そんなやり取りをしながら歩いていた時、急に黒塗りの外国車が横付けをした。
そしてドアが開く。
「フンッ。やっとライバルが現れたと思ったら、なんだかモブっぽい男ね」
上品なのにケンカ口調の声と共に車から降りたのは、うちと同じ制服を着た超美人の女子高生だった。
さらに彼女の隣には、小柄な女子高生が立っている。
まるで付き人みたいだ。
彼女は少しウェーブが掛かったミディアムヘアを軽く払い、強気の性格を示しているような鋭い瞳で俺を見た。
「こんにちは、高峰春彦。

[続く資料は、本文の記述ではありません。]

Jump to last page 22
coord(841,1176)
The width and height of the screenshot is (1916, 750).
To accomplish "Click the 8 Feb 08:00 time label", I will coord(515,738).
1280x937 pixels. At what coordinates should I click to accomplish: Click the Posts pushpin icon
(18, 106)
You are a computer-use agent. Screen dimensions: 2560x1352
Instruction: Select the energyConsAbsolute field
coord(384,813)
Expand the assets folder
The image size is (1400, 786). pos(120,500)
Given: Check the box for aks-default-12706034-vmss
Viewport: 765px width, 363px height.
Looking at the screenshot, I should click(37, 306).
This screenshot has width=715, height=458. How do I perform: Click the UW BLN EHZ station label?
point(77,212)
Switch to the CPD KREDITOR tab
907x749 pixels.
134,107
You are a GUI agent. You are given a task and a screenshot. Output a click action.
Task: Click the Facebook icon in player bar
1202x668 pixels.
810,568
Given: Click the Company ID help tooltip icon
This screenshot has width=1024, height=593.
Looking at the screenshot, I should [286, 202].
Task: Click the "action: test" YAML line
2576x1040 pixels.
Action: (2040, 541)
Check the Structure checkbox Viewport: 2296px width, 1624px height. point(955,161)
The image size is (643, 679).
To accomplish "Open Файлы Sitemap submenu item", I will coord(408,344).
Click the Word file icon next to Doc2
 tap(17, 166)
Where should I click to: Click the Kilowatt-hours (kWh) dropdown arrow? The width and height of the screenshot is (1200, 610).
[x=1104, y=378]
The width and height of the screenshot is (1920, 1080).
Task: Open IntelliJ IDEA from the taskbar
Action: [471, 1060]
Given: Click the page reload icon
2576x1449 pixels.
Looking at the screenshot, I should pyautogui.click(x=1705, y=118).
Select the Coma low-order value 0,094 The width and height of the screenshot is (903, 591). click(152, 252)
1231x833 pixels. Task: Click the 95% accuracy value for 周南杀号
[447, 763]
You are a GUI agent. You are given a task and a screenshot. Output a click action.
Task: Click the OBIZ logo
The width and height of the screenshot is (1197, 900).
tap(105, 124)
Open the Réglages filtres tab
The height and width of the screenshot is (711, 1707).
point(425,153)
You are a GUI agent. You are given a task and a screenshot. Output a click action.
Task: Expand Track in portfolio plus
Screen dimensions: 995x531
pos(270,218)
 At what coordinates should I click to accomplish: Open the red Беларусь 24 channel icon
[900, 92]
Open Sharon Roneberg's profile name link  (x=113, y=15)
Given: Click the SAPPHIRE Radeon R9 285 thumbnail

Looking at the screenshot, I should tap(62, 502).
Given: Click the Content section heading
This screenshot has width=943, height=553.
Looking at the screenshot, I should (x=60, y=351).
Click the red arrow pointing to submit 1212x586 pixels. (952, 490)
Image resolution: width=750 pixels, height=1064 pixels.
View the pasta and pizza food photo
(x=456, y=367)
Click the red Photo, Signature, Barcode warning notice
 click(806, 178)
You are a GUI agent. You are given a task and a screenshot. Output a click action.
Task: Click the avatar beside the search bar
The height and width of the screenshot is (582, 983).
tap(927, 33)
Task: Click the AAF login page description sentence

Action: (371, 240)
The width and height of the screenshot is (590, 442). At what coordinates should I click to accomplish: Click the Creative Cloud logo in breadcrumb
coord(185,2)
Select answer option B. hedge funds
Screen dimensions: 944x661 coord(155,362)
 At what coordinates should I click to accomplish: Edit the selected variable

私の事は知ってるわよね?」
「知らないけど」
「安い挑発ね。そんなことで私がペースを乱すと思ったのかしら」
「いや、本当に知らないんだけど」
突然出てきて誰なんだ、この人は。
すごく綺麗な人だけど、イマイチ好感は持てないな……。
すると隣にいた天音が小声で説明をしてくれた。
「春彦……。この人、霧咲さんよ。ほら、学年トップの
「えっ? そうなのか!?」
「噂で聞いた話だけど、父親が大企業の社長を務める超エリートで、彼女はその令嬢らしいわ」
「へぇ……、そうだったのか」
俺達の学年で霧咲志保と言えば、ちょっとした伝説だった。
入学以来、常に学年トップの成績を誇る天才で、先生たちも霧咲さんには頭が上がらないと聞く。
霧咲さんは俺のことを覗き込むように観察した。
「ふぅ~ん。写真で見るよりもマシだけど、こんな人がねぇ……」
「あの……霧咲さん。俺になにかようかな?」
「あら、ごめんなさい」
少し離れた霧咲さんは、妖艶に微笑んだ。
「私は今まで圧倒的な差で学年トップを維持していたけど、中間テストの時、あなたは私を追い詰めたわ。それで興味を持ったってわけ」
「ええっと……つまりどういうことかな?」
「わからない人ね。単刀直入に言うわ。高峰晴彦。あんた、私のモノになりなさいよ」
「はぁ?」
え? 何を言ってるんだ?
私のモノになれ?
いきなり現れて、そんなことを言われても困るに決まってるだろ。
一方、霧咲さんは俺の反応が不思議らしく、首を傾ける。
「意味が通じてないのかしら? 一般的な言葉に置き換えるなら、私のカレシになりなさいってことね」
改めて丁寧に説明してくれるが、それでも唐突過ぎて意味が分からない。
俺と天音が状況についていけなくてポカーンとしていると、霧咲さんは傍にいた付き人の小柄な女子高生に声を掛ける。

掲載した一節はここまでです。